¿ATERRIZA LA GUARDIA NACIONAL?

Por: José Fonseca

Es irrelevante, sí, pero quien esto escribe aplaudió en 2019 al gobierno del expresidente Andrés Manuel López Obrador por crear la Guardia Nacional, la cual, si, según dichos presidenciales, actuaba como la Gendarmería francesa, era la respuesta a la crisis de seguridad en las comunidades pequeñas de todo el país.

Pero, por razones que nunca explicó, durante casi cuatro años, el expresidente no encontró la fórmula para aterrizar a la Guardia en la compleja realidad de un país, mientras crecía la influencia y presencia de las bandas del crimen organizado en tantas comunidades de la República.

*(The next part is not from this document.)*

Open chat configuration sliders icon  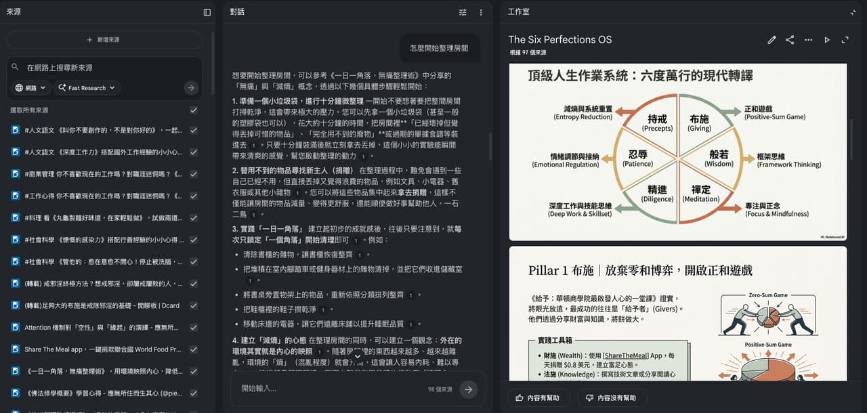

Al cumplir siete años, la Guardia Nacional ha sido reestructurada; tiene facultades de investigación, de fortalecer sus capacidades técnicas de inteligencia y forenses. Llevará tiempo, pero es posible que los guardias nacionales puedan, como la gendarmería francesa, dar a los municipios pequeños la seguridad que necesitan.

Indigenismo, ¿ahora sí?

Cuando se revisan las estadísticas del INEGI, nos encontramos con que las entidades con más comunidades de mexicanos que se proclaman indígenas, herederos de lo que el oficialismo llama “la sabiduría de los pueblos originarios”, muestran también que son de las más pobres del país.

Durante el sexenio alemanista, en diciembre de 1948 se creó el Instituto Nacional Indigenista “para mejorar las condiciones de vida de las comunidades indígenas”; desde entonces, todos los gobiernos sexenales han tenido distintos programas para apoyarlas, pero persisten la pobreza y el analfabetismo en porcentajes superiores al resto de la población.

Ante esa realidad, uno quisiera que la consulta anunciada por el Gobierno de la presidenta Claudia Sheinbaum no fuera un programa más, sino el programa que, por fin, mejore las condiciones de vida de los miles de mexicanos indígenas, al menos para que no sean el doble del promedio nacional. Ojalá.